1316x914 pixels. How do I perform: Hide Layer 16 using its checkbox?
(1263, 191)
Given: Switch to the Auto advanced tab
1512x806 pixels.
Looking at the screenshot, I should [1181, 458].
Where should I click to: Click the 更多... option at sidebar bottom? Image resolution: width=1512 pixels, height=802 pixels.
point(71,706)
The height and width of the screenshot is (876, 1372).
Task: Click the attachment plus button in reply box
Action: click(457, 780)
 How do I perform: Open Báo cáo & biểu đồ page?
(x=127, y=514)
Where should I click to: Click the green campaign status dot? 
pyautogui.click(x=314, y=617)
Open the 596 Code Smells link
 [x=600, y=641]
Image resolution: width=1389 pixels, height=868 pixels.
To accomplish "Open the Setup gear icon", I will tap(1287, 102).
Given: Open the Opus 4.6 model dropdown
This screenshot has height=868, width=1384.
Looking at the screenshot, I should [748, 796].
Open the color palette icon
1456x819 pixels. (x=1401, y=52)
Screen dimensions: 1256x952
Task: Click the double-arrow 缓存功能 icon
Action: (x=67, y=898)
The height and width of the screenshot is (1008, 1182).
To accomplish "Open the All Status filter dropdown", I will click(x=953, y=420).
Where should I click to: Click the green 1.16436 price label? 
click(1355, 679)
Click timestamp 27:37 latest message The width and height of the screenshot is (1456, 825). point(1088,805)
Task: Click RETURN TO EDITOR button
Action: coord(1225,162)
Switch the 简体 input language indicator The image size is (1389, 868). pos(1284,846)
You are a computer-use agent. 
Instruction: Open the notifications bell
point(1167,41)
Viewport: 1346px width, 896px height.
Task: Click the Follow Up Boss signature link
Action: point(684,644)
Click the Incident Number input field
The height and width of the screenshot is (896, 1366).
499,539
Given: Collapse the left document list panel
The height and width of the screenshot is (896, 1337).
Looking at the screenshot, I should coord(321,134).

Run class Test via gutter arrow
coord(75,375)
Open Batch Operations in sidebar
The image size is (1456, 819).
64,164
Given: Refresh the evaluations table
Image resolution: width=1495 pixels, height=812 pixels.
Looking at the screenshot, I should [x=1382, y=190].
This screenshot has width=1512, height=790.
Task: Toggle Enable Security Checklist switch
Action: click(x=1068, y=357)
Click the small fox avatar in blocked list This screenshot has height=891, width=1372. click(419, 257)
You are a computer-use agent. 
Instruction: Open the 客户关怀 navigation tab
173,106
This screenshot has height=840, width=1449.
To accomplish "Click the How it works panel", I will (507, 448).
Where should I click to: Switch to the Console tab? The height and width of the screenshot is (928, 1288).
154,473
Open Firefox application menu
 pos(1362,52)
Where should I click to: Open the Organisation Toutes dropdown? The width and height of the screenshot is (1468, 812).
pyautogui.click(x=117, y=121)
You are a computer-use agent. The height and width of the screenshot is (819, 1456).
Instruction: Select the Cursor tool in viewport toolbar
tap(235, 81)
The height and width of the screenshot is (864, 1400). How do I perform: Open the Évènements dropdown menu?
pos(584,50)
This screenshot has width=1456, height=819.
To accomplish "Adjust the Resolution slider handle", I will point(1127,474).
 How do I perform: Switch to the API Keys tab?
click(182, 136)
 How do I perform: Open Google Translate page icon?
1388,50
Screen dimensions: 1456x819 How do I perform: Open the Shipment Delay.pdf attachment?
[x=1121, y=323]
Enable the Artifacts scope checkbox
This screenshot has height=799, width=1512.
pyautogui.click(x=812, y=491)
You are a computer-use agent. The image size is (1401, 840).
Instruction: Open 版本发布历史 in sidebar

——————

● **REQUIREMENT**: Lines before the one containing "You are a computer-use agent. The height" are not wanted; please set down that line and every line after it through the end of the material, exactly.

● **RESPONSE AREA**:
You are a computer-use agent. The height and width of the screenshot is (819, 1456).
Instruction: Select the Cursor tool in viewport toolbar
tap(235, 81)
The height and width of the screenshot is (864, 1400). How do I perform: Open the Évènements dropdown menu?
pos(584,50)
This screenshot has width=1456, height=819.
To accomplish "Adjust the Resolution slider handle", I will point(1127,474).
 How do I perform: Switch to the API Keys tab?
click(182, 136)
 How do I perform: Open Google Translate page icon?
1388,50
Screen dimensions: 1456x819 How do I perform: Open the Shipment Delay.pdf attachment?
[x=1121, y=323]
Enable the Artifacts scope checkbox
This screenshot has height=799, width=1512.
pyautogui.click(x=812, y=491)
You are a computer-use agent. The image size is (1401, 840).
Instruction: Open 版本发布历史 in sidebar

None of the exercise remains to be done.